When I start something new, I typically use a free pattern. I haven’t built up preferences yet, so I don’t have to find that one perfect pattern. The free download I found looked great.
I downloaded the pattern, and man, I had trouble with it. I wanted the cowl to be a tad larger than the knit up project pictured, so I added the 12 stitches the pattern suggested.
It didn’t seem like things were lining up correctly. The yarn overs, which make holes in the fabric, weren’t seeming to line up with the yarn overs in the previous row. I looked up comments people made about the pattern on Raverly and one person said the pattern was incorrect. I jumped on that bandwagon. The pattern must have a mistake. I watched some videos on feather and fan to figure out how to fix the pattern.
I figured out that really I should add 16 stitches to correct it, but 16 stitches in a bulky yarn would make the cowl larger than I wanted. Plus, the yarn over holes weren’t totally off–there needed to be moved over just a tad. Maybe half of the feather and fan stitch pattern would line things up I added 8 stitches. Nope. That didn’t work either.
I went back to the drawing board. I looked for other patterns and again couldn’t find another one I liked. So I tried again. This time I wrote a note on my project page that the pattern was off and that 16 stitches were needed instead of 12. I contacted the knitter who created the pattern and told her it was off and that she may want to change it for future knitters.
I received the kindest and most patient note back saying that the pattern was correct. The pattern designer explained why the number of stitches were what they were and she even cast on a new project to double check that her numbers were right. I was kind of embarrassed, but leave it to knitters.
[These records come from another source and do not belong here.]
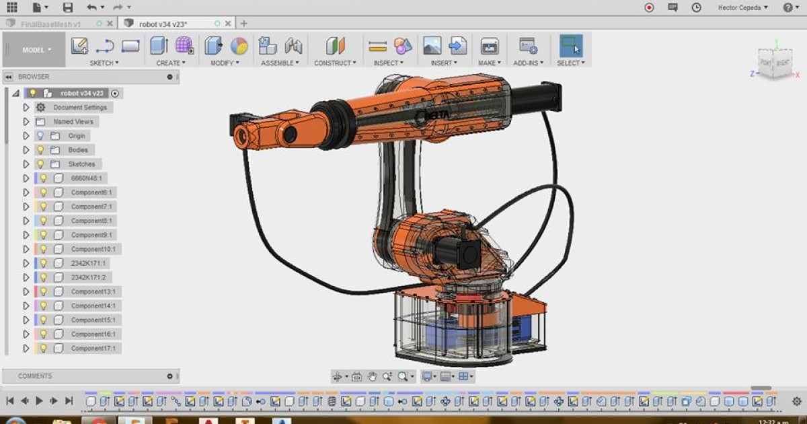Open the Press Pull modify tool
This screenshot has width=807, height=424.
[x=213, y=46]
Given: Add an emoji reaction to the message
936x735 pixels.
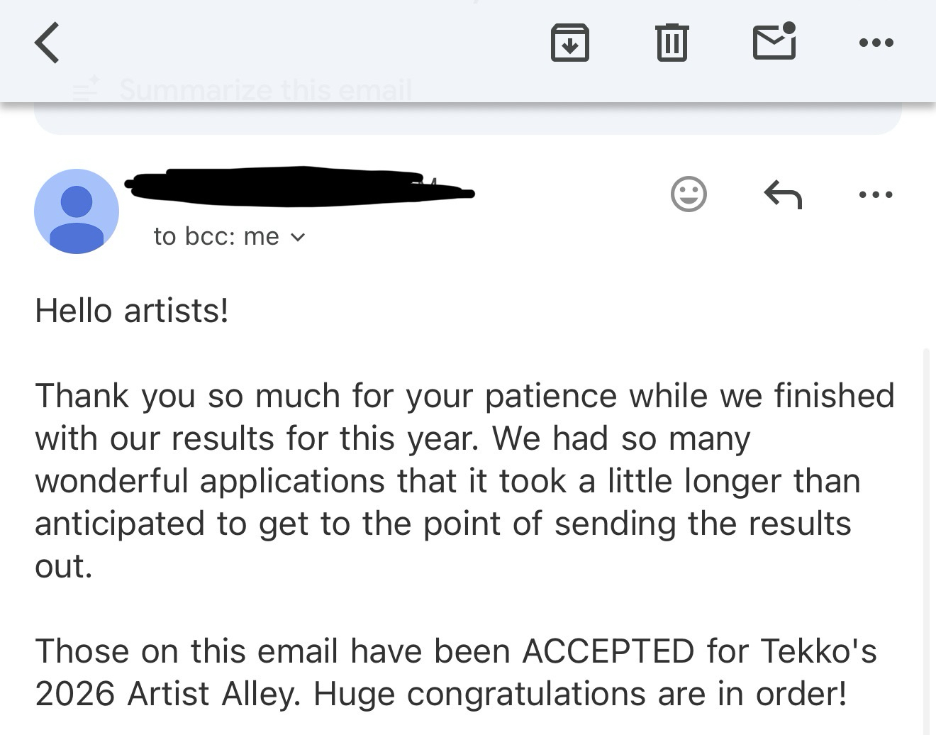Looking at the screenshot, I should tap(689, 194).
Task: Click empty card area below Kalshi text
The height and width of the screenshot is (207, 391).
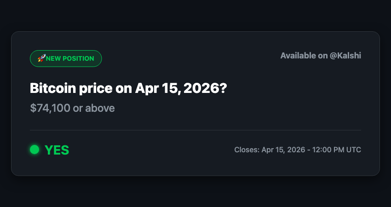Action: pyautogui.click(x=322, y=92)
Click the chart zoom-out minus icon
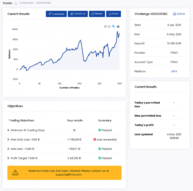 (x=109, y=26)
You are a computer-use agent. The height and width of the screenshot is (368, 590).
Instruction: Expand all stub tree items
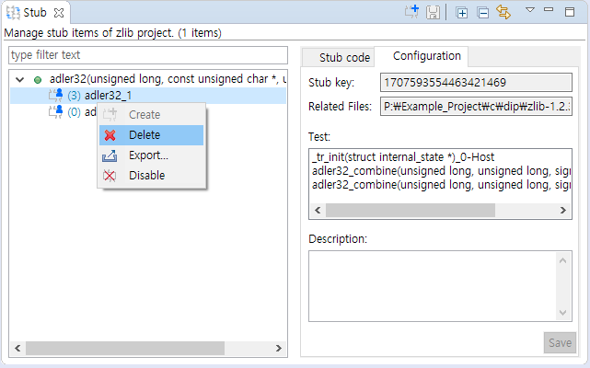tap(462, 12)
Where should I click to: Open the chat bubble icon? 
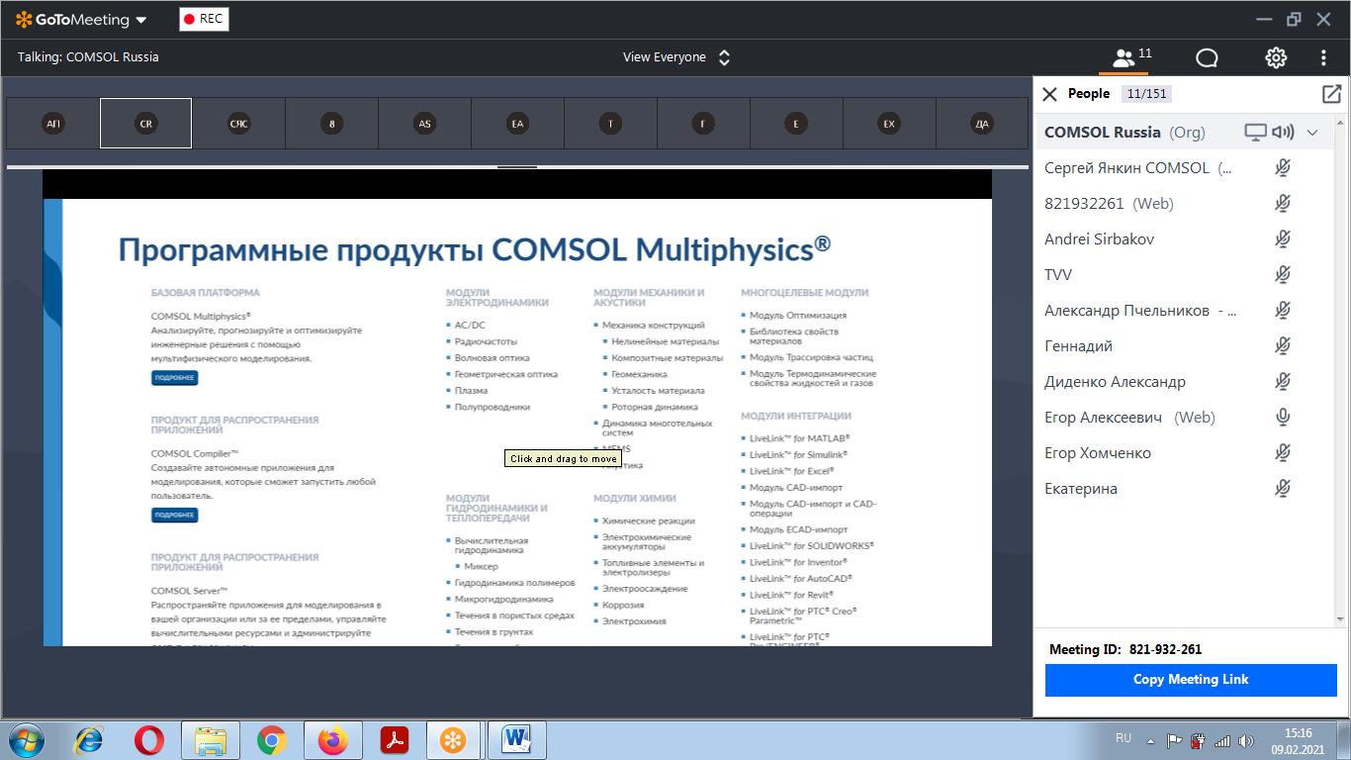[1207, 57]
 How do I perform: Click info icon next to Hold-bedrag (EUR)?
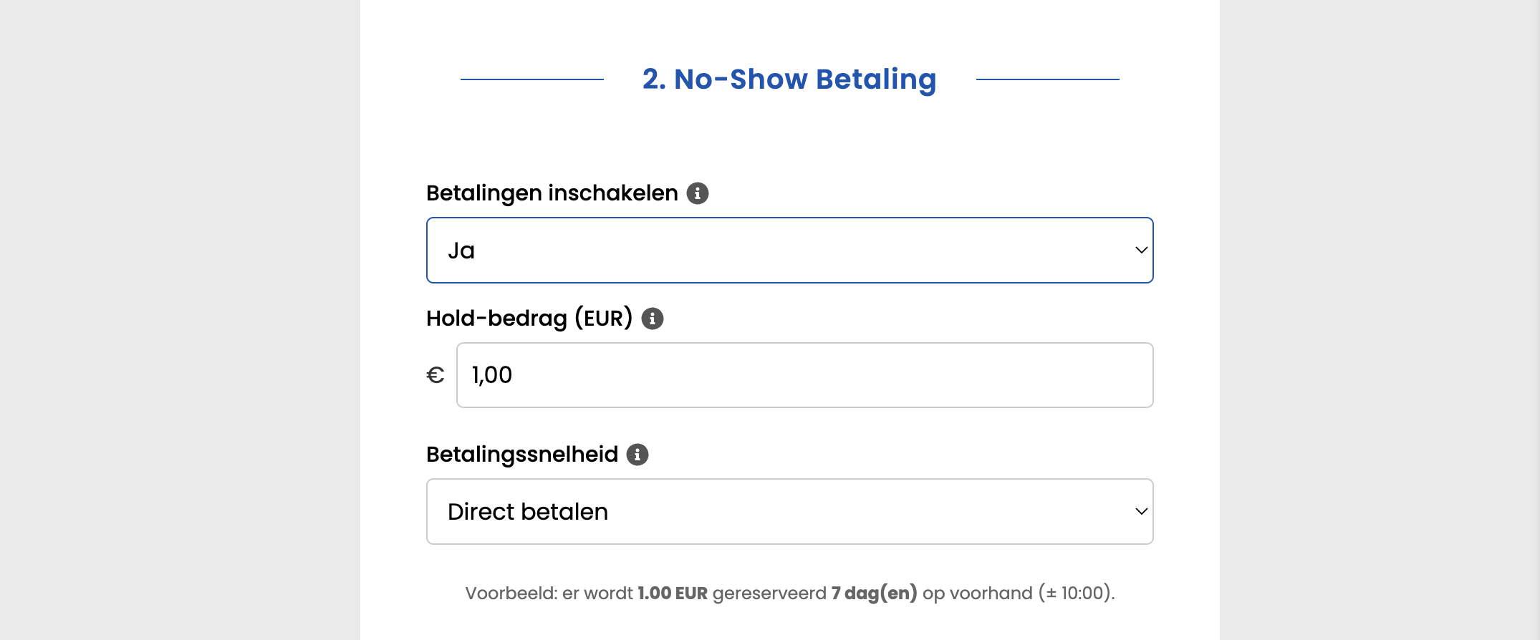(x=652, y=319)
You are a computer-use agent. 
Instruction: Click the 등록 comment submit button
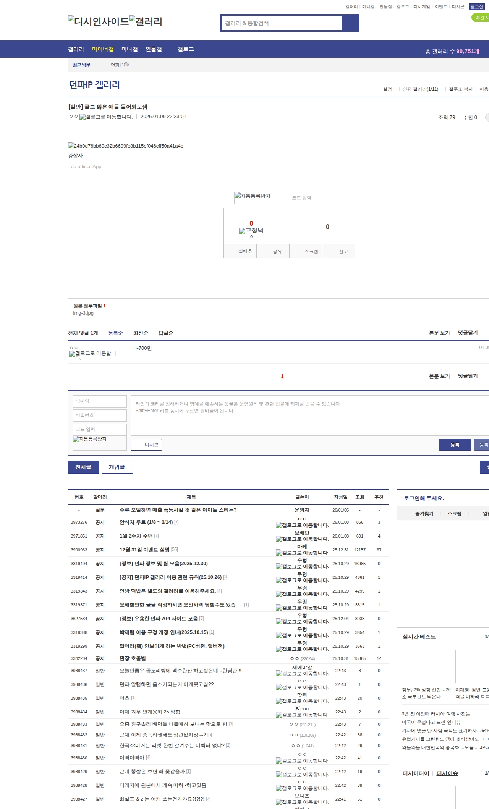click(455, 445)

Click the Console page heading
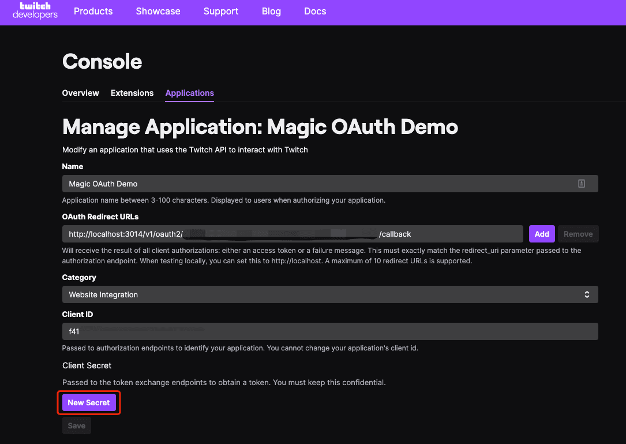pyautogui.click(x=102, y=62)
We are a pretty nice bunch. The knitter whose bandwagon I jumped on must have, like me, made some other mistake.
I decided to try again. By this time I had taken the project out maybe 5-7 times. I was on a mission now.
Yup, that time it worked. I don’t know what I did differently besides trusting the pattern.
Next, I just had to decide how tall to make the cowl. I wanted it long enough that my friend could pull it over her head like a babushka. Maybe she’ll even give me a picture of it like that on a cold winter day she’s outside for work. I knit a bunch of rows in the grey, then added the colored skein and back to the solid gray.
I’m glad I chose this pattern and though I made mistakes one after the other, I am glad I persisted. It turned out really nice.
That, my friend, is the origin story of the frustrating, but totally worth-it cowl. It was worth it because I learned a new stitch, I met an awesomely nice designer, the cowl turned out great and my friend liked it.